Regardless of the duration of menopause and the degree of initial bone loss, the use of Bonviva® leads to a significantly more pronounced change in BMD than placebo. The effect of treatment within a year, defined as an increase in BMD, is observed in 83.9% (when taking film-coated tablets) and 92.1% (when administered intravenously) of patients.

Biochemical markers of bone resorption

Film-coated tablets, 2.5 mg.

Biochemical markers of bone resorption (urinary concentrations of type I procollagen C-terminal peptide (CTX) and serum osteocalcin) decline to their levels during reproductive age; the maximum reduction is observed after 3-6 months of treatment. Just one month after starting the use of Bonviva 2.5 mg daily and 20 mg intermittently, a clinically significant reduction in biochemical markers of bone resorption was achieved by 50 and 78%, respectively; Moreover, a slight decrease in these indicators was noted after a week of treatment. A clinically significant decrease in biochemical markers of bone resorption (urinary CTX concentrations) is observed one month after the start of treatment.

Bonviva 2.5 mg daily for the prevention of postmenopausal osteoporosis (study MF4499) increased mean lumbar spine BMD by 1.9% compared with baseline. Regardless of the duration of menopause and the degree of initial loss of basic bone tissue, the use of Bonviva® leads to a significantly more pronounced change in the BMD of the lumbar vertebrae. When using the drug Bonviva®, the treatment effect, defined as an increase in BMD compared to the baseline, is observed in 70% of patients.

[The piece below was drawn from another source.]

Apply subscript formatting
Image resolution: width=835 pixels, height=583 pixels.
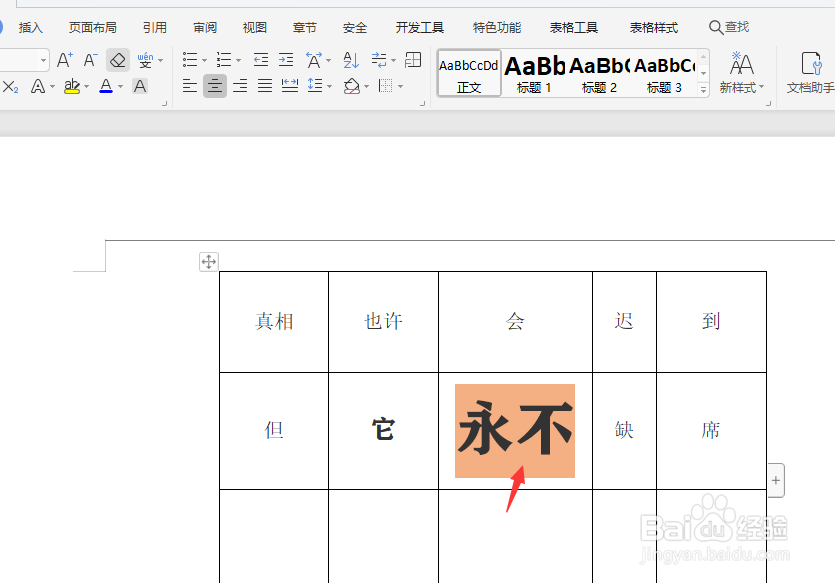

Film-coated tablets, 150 mg each, and solution for intravenous administration.

A 28% decrease in serum CTX concentration was noted within 24 hours after the first dose of 150 mg Bonviva®, with a maximum decrease of 68% after 6 days. After the third and fourth doses of Bonviva® 150 mg, the maximum decrease in serum CTX by 74% was observed after 6 days. 28 days after taking the fourth dose, a decrease in the suppression of biochemical markers of bone resorption was noted to 56%.

A clinically significant decrease in serum CTX was obtained after 3, 6 and 12 months of therapy. After a year of therapy with Bonviva® 150 mg, the reduction was 76%; compared with the initial value, when using 3 mg IV - 58.6%.

A decrease in CTX of more than 50% compared to the initial value was observed in 83.5% of patients receiving Bonviva® 150 mg once every 28 days.